__Task instructions__. Only the number is wanted: how many lines of the listing below contain "screenshot"?

┌──

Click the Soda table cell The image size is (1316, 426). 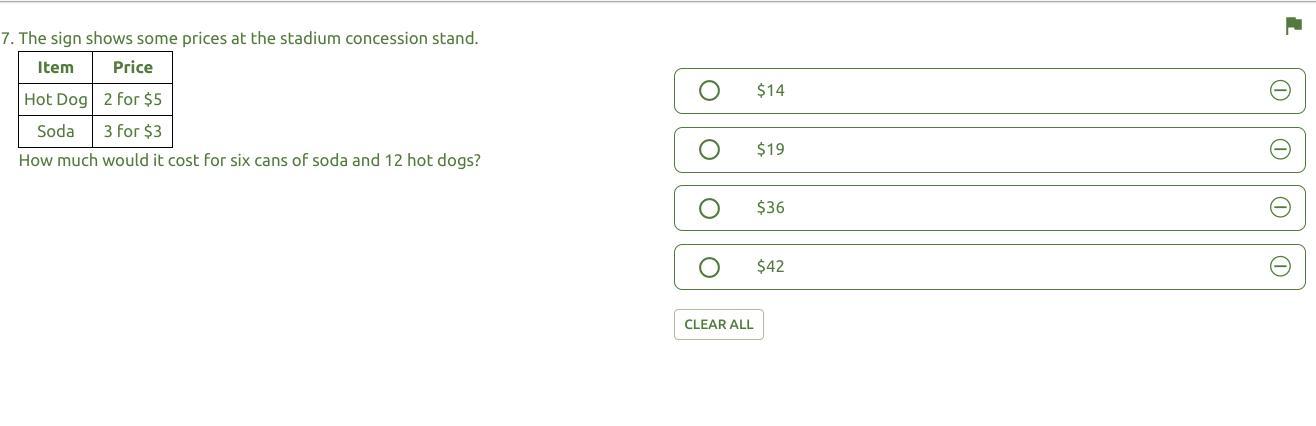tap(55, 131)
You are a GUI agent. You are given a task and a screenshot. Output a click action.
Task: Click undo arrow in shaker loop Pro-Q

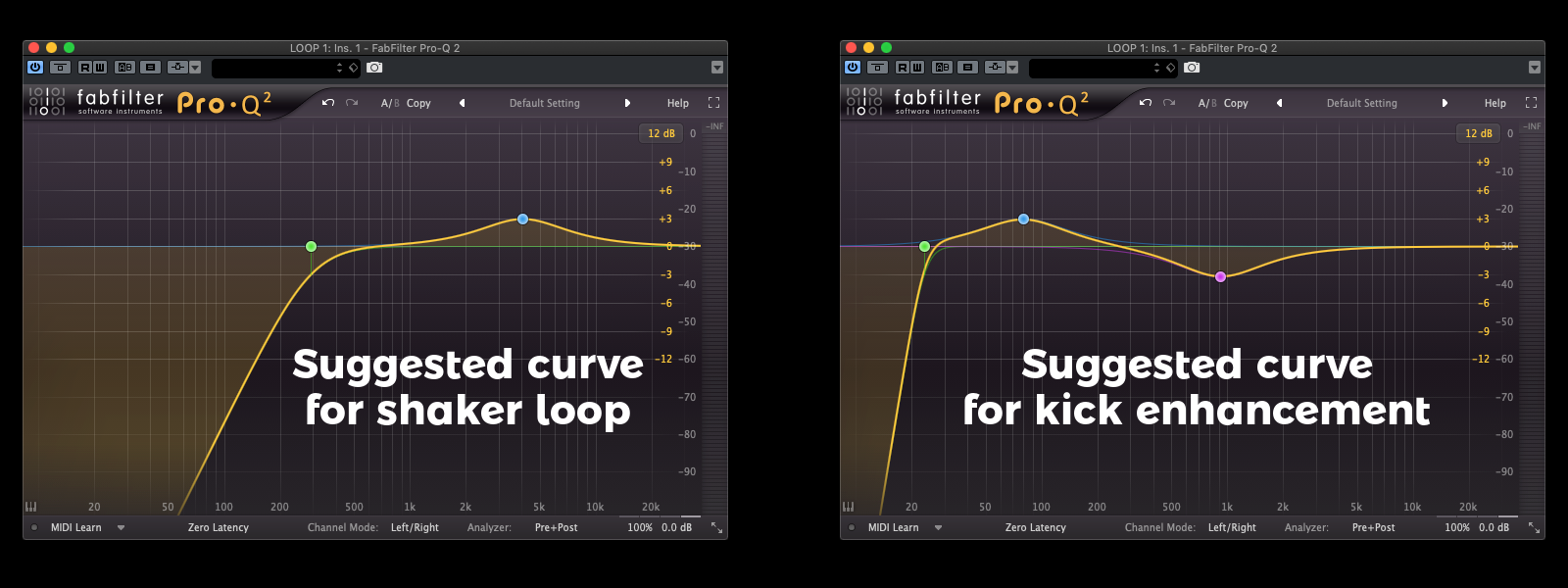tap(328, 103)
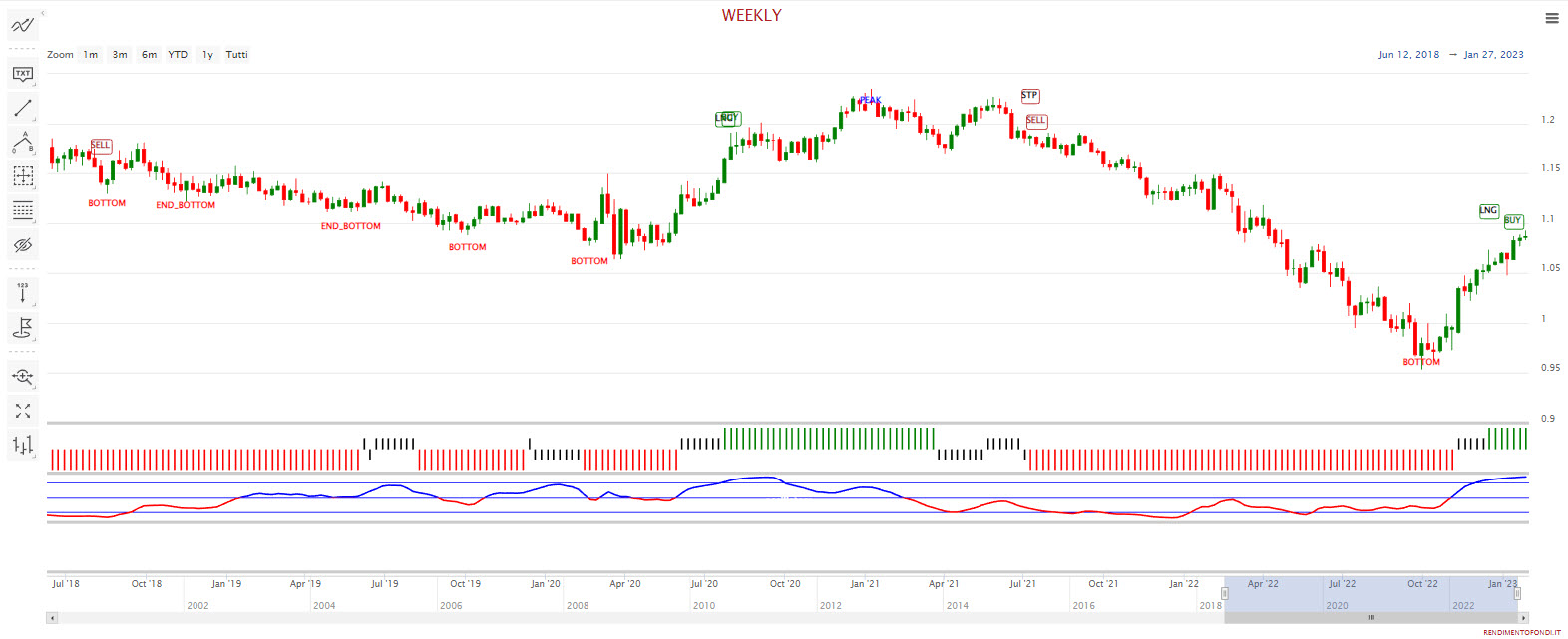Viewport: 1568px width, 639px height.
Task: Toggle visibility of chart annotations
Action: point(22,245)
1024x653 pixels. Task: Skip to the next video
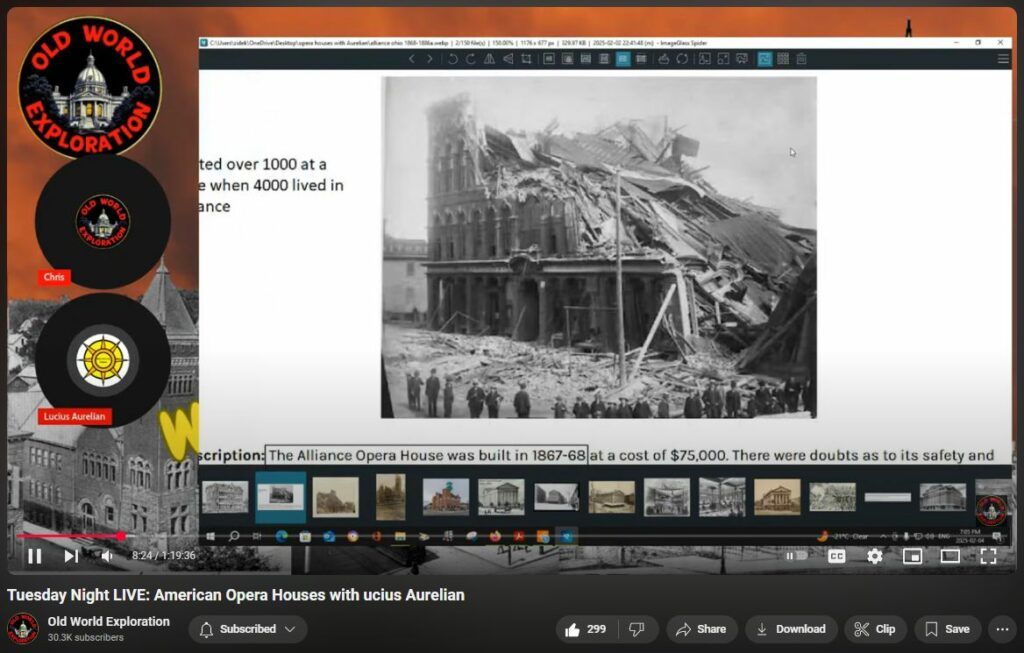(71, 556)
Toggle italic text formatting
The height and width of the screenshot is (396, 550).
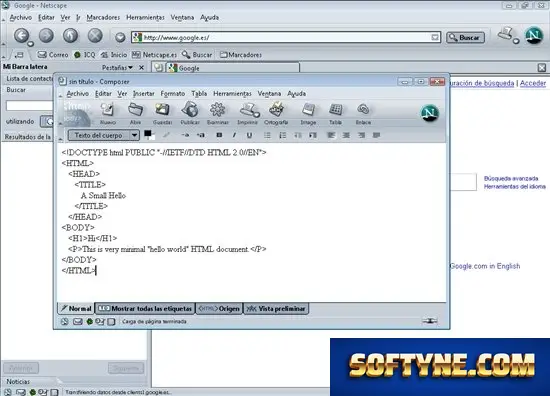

└──

__Expected answer__. 2